**Items stored from a collection:**
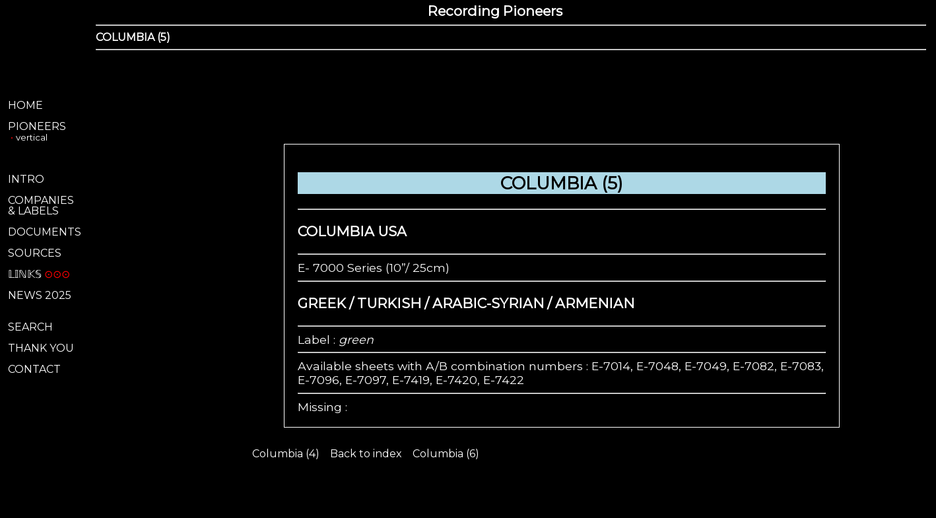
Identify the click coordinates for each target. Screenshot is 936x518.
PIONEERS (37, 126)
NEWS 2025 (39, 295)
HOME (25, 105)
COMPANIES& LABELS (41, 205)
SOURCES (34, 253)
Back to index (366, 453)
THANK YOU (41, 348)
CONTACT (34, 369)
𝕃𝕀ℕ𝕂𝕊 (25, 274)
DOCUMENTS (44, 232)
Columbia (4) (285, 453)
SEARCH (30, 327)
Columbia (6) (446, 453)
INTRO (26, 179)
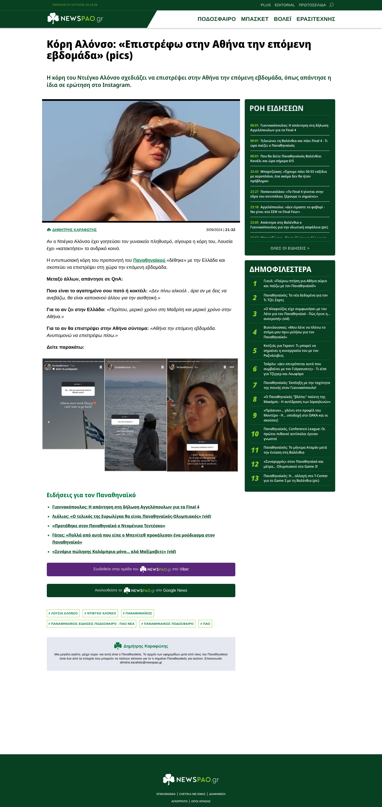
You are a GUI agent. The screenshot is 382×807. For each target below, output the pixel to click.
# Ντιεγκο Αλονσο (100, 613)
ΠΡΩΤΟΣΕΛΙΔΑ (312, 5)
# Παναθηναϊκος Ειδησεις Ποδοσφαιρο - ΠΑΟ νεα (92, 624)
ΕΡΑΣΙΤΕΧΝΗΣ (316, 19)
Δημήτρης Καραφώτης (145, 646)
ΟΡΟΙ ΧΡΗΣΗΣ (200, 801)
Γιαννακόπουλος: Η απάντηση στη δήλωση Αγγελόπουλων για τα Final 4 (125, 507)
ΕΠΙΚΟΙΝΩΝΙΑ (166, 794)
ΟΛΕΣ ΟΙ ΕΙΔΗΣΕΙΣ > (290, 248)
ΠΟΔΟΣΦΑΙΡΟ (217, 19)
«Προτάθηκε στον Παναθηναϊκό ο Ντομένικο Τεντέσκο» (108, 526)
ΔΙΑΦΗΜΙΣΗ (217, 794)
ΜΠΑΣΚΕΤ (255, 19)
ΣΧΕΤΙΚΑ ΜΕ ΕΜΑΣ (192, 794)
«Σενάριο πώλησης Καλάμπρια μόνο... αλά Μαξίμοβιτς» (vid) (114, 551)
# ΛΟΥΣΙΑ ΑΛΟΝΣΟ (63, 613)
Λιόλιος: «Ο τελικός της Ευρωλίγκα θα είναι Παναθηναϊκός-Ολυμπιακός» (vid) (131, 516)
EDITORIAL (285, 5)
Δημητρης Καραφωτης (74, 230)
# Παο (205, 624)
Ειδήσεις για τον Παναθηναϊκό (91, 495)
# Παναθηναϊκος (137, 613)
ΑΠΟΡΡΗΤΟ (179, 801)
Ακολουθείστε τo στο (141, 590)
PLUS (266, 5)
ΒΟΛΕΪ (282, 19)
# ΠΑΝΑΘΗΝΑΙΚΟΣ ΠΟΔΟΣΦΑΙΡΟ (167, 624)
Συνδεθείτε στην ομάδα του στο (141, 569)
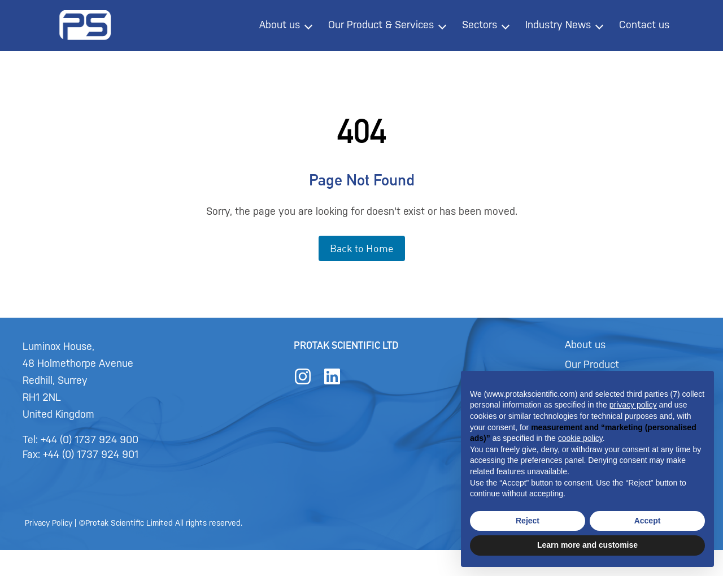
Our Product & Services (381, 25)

**WHAT IS ASKED:** Please copy the rows above word for word, starting at the beginning of the rows and stopping after the line that contains "ΠΡΩΤΟΣΕΛΙΔΑ (312, 5)". Leave the pictures out of your copy.

**ANSWER TO THE TASK:**
Identify the click coordinates for each target. Screenshot is 936x518.
PIONEERS (37, 126)
NEWS 2025 (39, 295)
HOME (25, 105)
COMPANIES& LABELS (41, 205)
SOURCES (34, 253)
Back to index (366, 453)
THANK YOU (41, 348)
CONTACT (34, 369)
𝕃𝕀ℕ𝕂𝕊 (25, 274)
DOCUMENTS (44, 232)
Columbia (4) (285, 453)
SEARCH (30, 327)
Columbia (6) (446, 453)
INTRO (26, 179)
You are a GUI agent. The screenshot is 382×807. For each target below, output the pixel to click.
# Ντιεγκο Αλονσο (100, 613)
ΠΡΩΤΟΣΕΛΙΔΑ (312, 5)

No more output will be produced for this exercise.